- _Records supplied_
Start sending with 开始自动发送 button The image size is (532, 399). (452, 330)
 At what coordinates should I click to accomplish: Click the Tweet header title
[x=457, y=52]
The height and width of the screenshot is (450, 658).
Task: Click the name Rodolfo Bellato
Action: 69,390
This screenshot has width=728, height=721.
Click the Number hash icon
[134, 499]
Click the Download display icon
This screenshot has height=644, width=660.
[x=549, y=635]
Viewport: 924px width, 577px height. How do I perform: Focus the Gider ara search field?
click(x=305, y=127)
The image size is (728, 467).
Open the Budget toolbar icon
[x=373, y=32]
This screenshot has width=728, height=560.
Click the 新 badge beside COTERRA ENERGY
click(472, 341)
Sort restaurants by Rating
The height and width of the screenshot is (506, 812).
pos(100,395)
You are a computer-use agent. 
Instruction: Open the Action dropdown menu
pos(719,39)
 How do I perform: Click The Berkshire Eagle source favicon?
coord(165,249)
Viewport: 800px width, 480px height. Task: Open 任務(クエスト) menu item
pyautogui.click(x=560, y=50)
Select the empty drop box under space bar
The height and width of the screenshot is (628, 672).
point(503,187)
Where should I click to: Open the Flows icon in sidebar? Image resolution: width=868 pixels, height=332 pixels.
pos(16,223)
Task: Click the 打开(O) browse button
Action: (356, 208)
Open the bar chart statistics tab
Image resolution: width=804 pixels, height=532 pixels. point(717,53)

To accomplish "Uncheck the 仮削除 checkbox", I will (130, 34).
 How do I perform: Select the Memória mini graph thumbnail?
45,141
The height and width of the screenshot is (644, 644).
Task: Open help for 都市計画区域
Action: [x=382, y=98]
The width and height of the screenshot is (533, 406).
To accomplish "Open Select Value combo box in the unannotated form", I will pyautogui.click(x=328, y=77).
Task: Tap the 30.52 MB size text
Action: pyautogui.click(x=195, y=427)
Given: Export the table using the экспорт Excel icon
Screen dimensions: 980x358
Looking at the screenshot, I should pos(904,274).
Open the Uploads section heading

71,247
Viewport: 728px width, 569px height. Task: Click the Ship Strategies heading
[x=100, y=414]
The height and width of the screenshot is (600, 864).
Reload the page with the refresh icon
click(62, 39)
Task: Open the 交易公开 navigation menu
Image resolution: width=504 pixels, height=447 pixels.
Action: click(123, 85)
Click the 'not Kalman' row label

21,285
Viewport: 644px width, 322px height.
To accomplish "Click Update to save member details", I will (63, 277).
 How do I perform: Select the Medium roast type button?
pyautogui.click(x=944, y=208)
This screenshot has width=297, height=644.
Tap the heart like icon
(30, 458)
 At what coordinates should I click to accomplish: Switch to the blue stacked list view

- _Exercise_
What you write must match the records above line for line.

- _Task result_
Start sending with 开始自动发送 button The image size is (532, 399). (452, 330)
 At what coordinates should I click to accomplish: Click the Tweet header title
[x=457, y=52]
The height and width of the screenshot is (450, 658).
Task: Click the name Rodolfo Bellato
Action: 69,390
This screenshot has width=728, height=721.
Click the Number hash icon
[134, 499]
Click the Download display icon
This screenshot has height=644, width=660.
[x=549, y=635]
Viewport: 924px width, 577px height. How do I perform: Focus the Gider ara search field?
click(x=305, y=127)
The image size is (728, 467).
Open the Budget toolbar icon
[x=373, y=32]
This screenshot has width=728, height=560.
Click the 新 badge beside COTERRA ENERGY
click(472, 341)
Sort restaurants by Rating
The height and width of the screenshot is (506, 812).
pos(100,395)
You are a computer-use agent. 
Instruction: Open the Action dropdown menu
pos(719,39)
 How do I perform: Click The Berkshire Eagle source favicon?
coord(165,249)
Viewport: 800px width, 480px height. Task: Open 任務(クエスト) menu item
pyautogui.click(x=560, y=50)
Select the empty drop box under space bar
The height and width of the screenshot is (628, 672).
point(503,187)
Where should I click to: Open the Flows icon in sidebar? Image resolution: width=868 pixels, height=332 pixels.
pos(16,223)
Task: Click the 打开(O) browse button
Action: (356, 208)
Open the bar chart statistics tab
Image resolution: width=804 pixels, height=532 pixels. point(717,53)

To accomplish "Uncheck the 仮削除 checkbox", I will (130, 34).
 How do I perform: Select the Memória mini graph thumbnail?
45,141
The height and width of the screenshot is (644, 644).
Task: Open help for 都市計画区域
Action: [x=382, y=98]
The width and height of the screenshot is (533, 406).
To accomplish "Open Select Value combo box in the unannotated form", I will pyautogui.click(x=328, y=77).
Task: Tap the 30.52 MB size text
Action: pyautogui.click(x=195, y=427)
Given: Export the table using the экспорт Excel icon
Screen dimensions: 980x358
Looking at the screenshot, I should pos(904,274).
Open the Uploads section heading

71,247
Viewport: 728px width, 569px height. Task: Click the Ship Strategies heading
[x=100, y=414]
The height and width of the screenshot is (600, 864).
Reload the page with the refresh icon
click(62, 39)
Task: Open the 交易公开 navigation menu
Image resolution: width=504 pixels, height=447 pixels.
Action: click(123, 85)
Click the 'not Kalman' row label

21,285
Viewport: 644px width, 322px height.
To accomplish "Click Update to save member details", I will (63, 277).
 How do I perform: Select the Medium roast type button?
pyautogui.click(x=944, y=208)
This screenshot has width=297, height=644.
Tap the heart like icon
(30, 458)
 At what coordinates should I click to accomplish: Switch to the blue stacked list view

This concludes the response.